Monday, May 27, 2013

My TOM DEAD???

     It’s Sunday and I’m sad today because I see Tom and he’s not looking good.  I notice a big sore on his backside and it’s oozing out pus.  I call for him and he moves slowly in my direction.  My first reaction is to take care of him, I now have to try and squeeze the pus out his sore, but I’m afraid I will hurt him; I don’t want him to hate me.  Everytime I touch this sore area he gets worried but I try to be as gentle as I can.  He wants to fight me but he’s reserved.  He did manage to give me a little hissing just to warn me of his discomfort but he never tried to bite me.  He needs some antibiotics, which means I have to give him a shot.  He’s going to think that I betrayed him if I’m not careful with this situation.  I asked a friend, named Ricky, of mine to help me hold him down.  I knew in my heart that if Ricky held him Tom would surely bite him; so I left the needle in the hands of a friend.  All the while in my head I’m thinking, will Tom ever forgive me and will he think that I’m trying to hurt him.  I feel bad, right up to the minute where my friend Ricky sticks the needle straight into the meat and not under the skin like I asked him too.  Tom jumps out of my arms.  We still have a half a cc of penicillin to give him but I don’t want to; I know I have to but I don’t want him to hurt, so I leave him be.

     It’s been three days now and no sign of my Tom.  It’s about one o'clock in the morning and I’m sitting at the back door looking for him.  I think he’s dead.  He hasn’t come to eat or anything.  I ask around but no one has seen him.  I feel guilty because I didn’t give him that last half of a cc.  I call for him and there is nothing.  I keep looking for him but I don’t want to see him dead; so I keep myself from looking too hard.

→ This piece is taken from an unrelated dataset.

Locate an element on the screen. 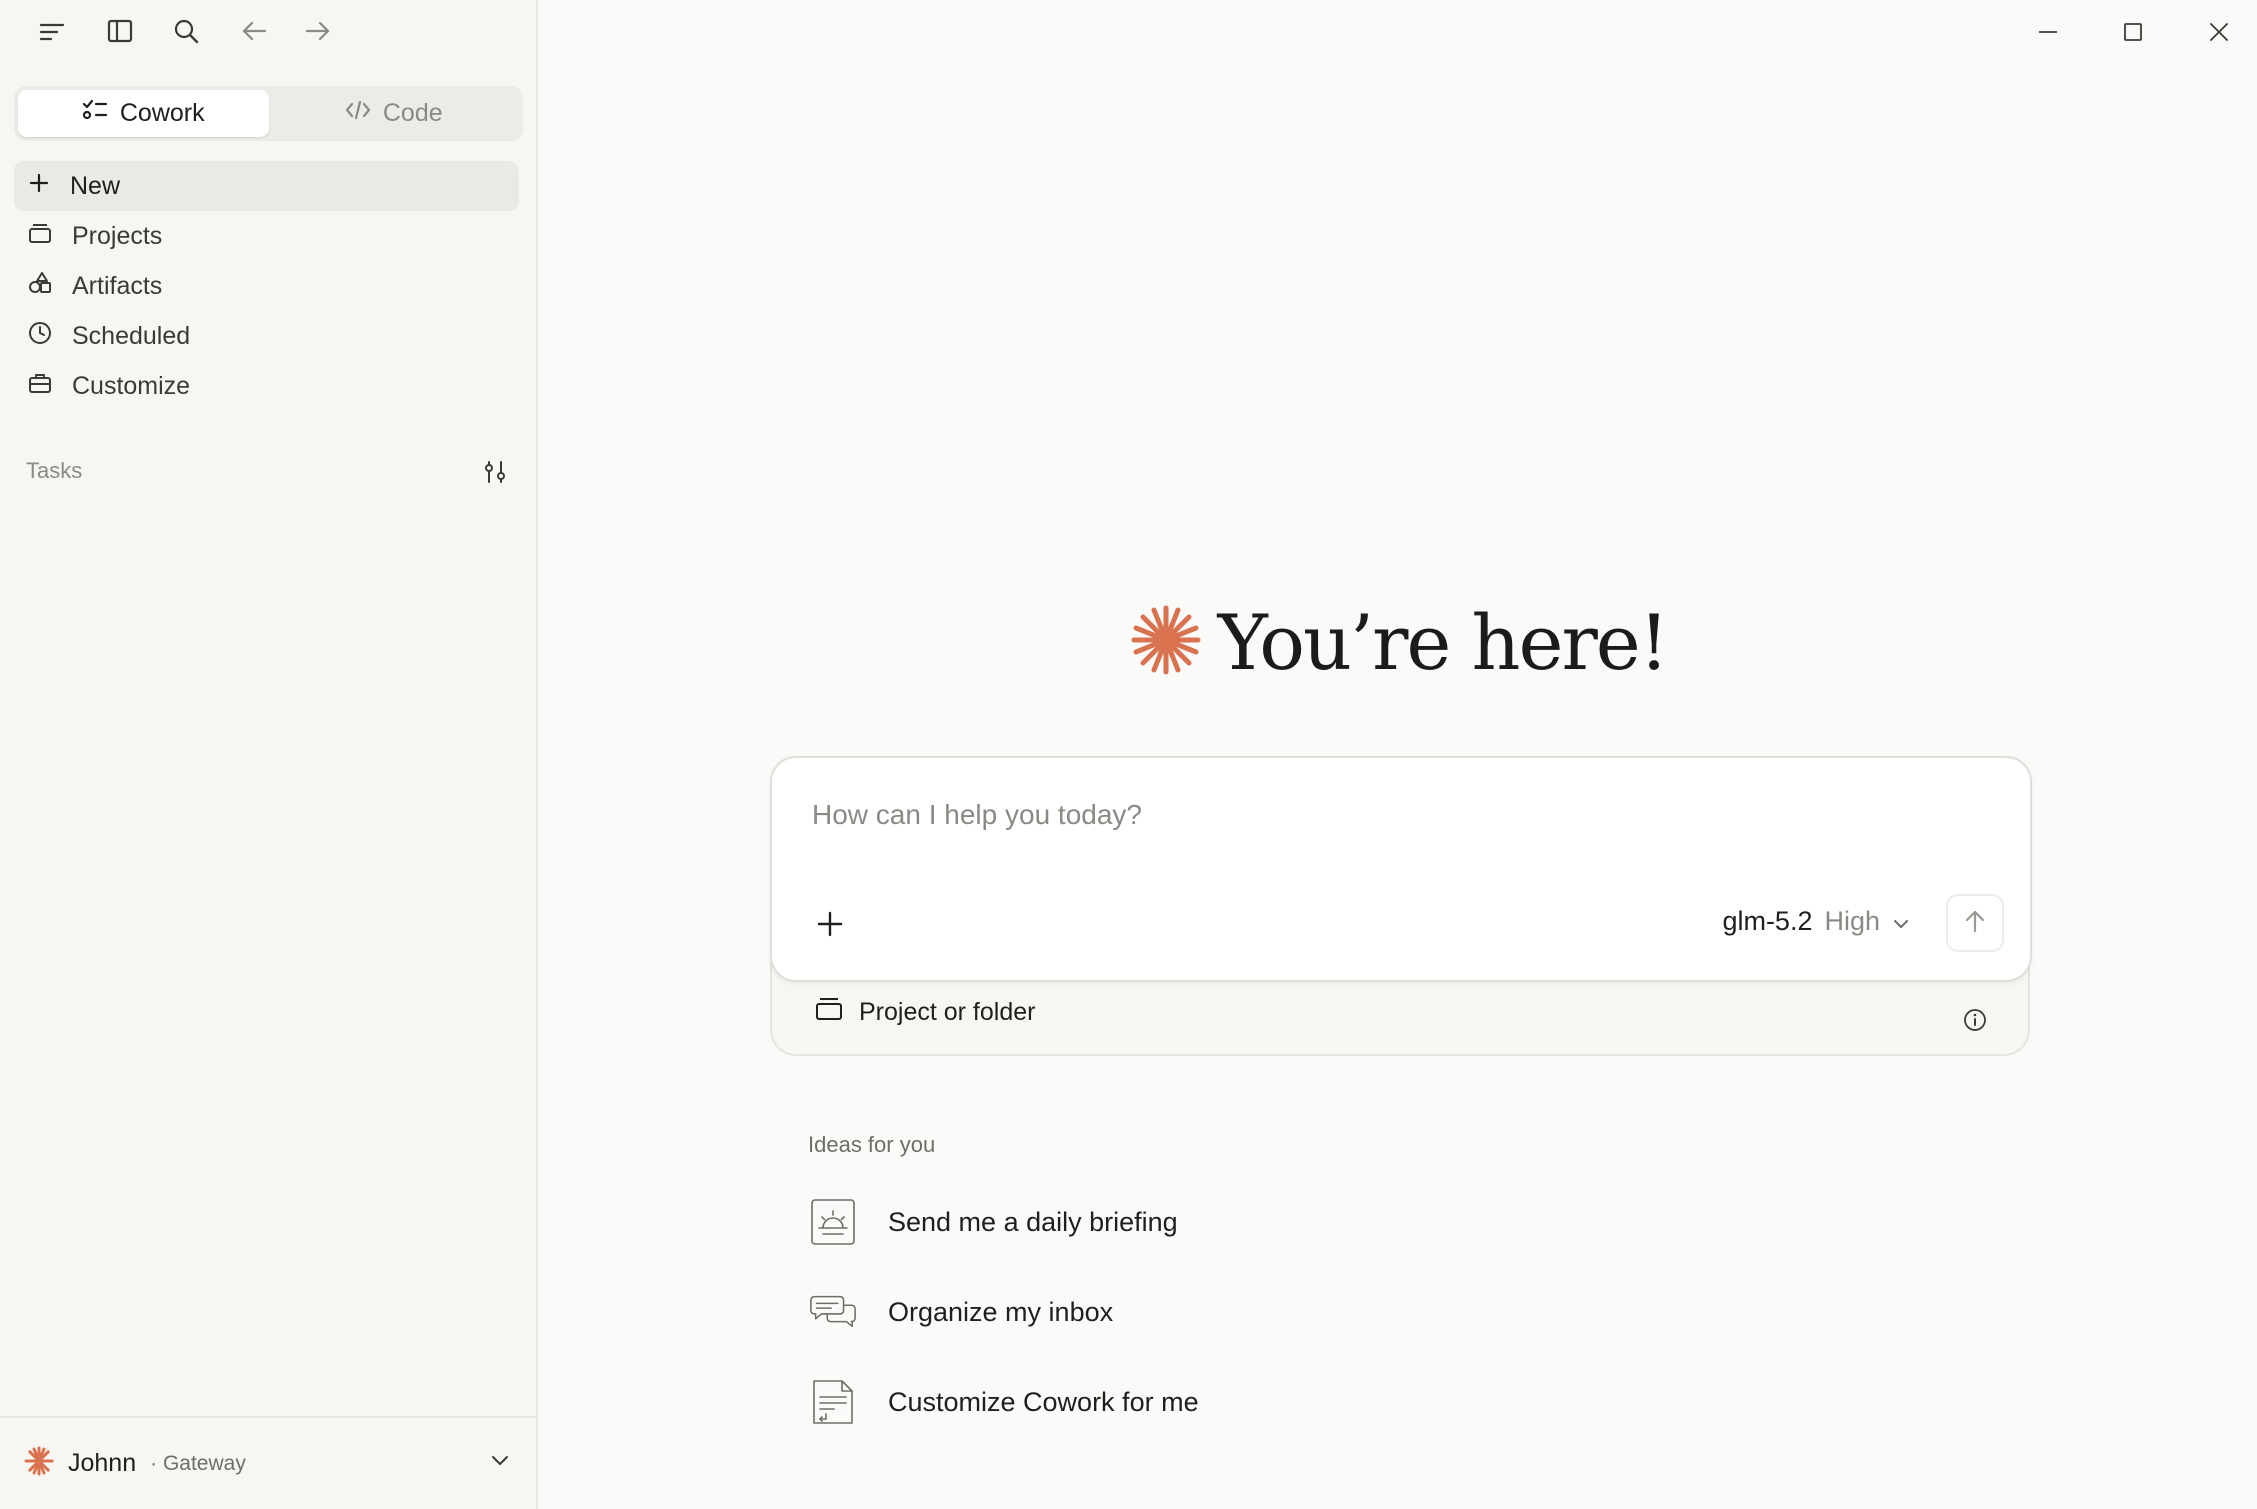  idea-label: Customize Cowork for me is located at coordinates (1044, 1402).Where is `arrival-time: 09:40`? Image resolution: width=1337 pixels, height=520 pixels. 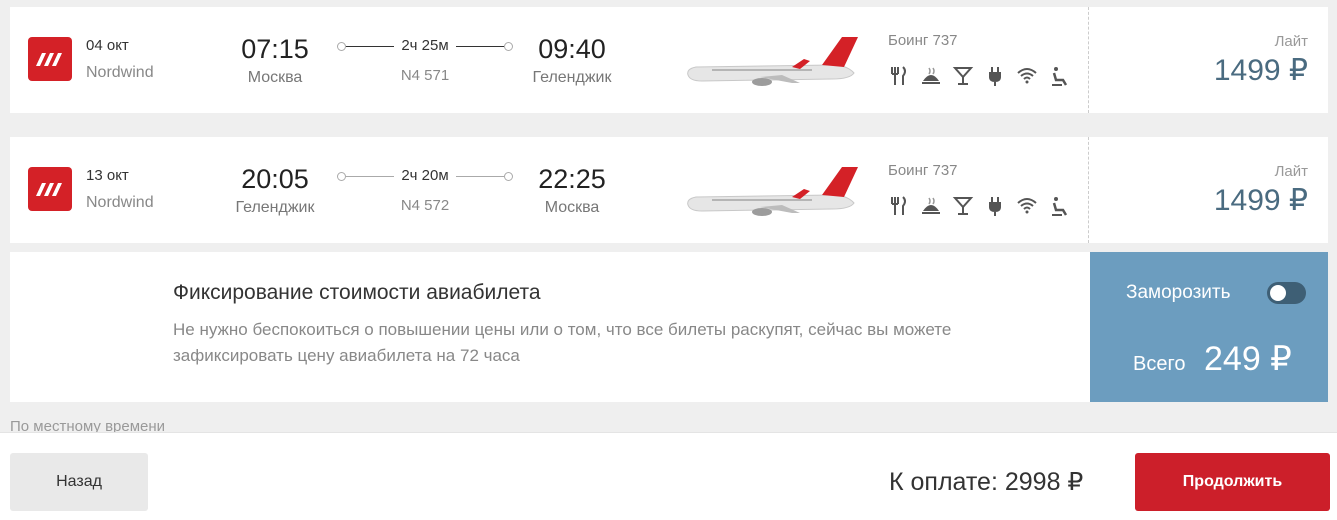 arrival-time: 09:40 is located at coordinates (572, 49).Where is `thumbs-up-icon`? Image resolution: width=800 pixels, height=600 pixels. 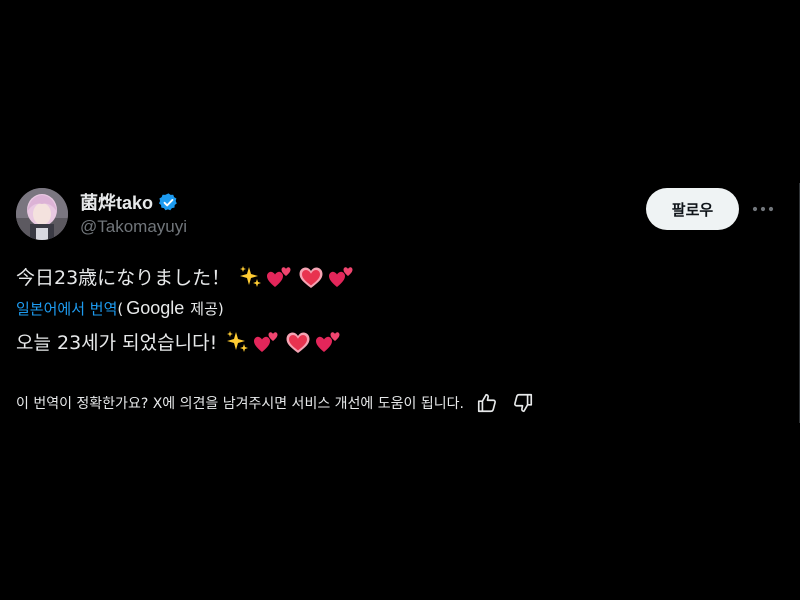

I pray to God and I ask him why he brought this animal into my life allowing me to love him; now look!  Look at what has become of him because of me.

     I think to myself now, “how did I (a dog person) fall in love with a cat?”  A crazy question but I really want my cat back.  It hits me now, my Tom is gone.  I feel a bit lost and upset with myself.  I’d rather he were alive and hated me than to be dead because of my failure to rise to the moment.  I should have made sure that he got the full dosage of the penicillin.  It was my time to take care of him and I let him down.  I’m very upset with myself but I don’t tell anybody.  I think it’s more my pride that keeps me quiet.                 
     It’s Thursday night, I just got back home from my nephew’s graduation and I have to check the mailbox.  I see a cat walking towards me but it’s dark.  I call out Tom’s name and get a meow back.  I can’t hold the tears from falling down my eyes.  I’m so completely overjoyed because my Tom is alive.  I walk to him and pick him up gently because the sore is still there.  It looks way better and there is no more pus, but I’m too happy to think of that.  I try to carry him to the house so I can feed him but my Tom doesn’t like to be held.  He’s a very proud cat that loves to lead the way or walk gracefully beside you but he doesn’t like to be carried.  I run to get his food and some water for him to drink.  I tell him of my dismay and how he’s had me worried for days thinking that he was dead.  I sat outside for an hour looking at him, rubbing him, scratching him, and just smiling; my Tom is home and alive.
     I then thank God for bringing him back to me.  I’m Lady PJ and information is power, so be informed.  Much love to you all.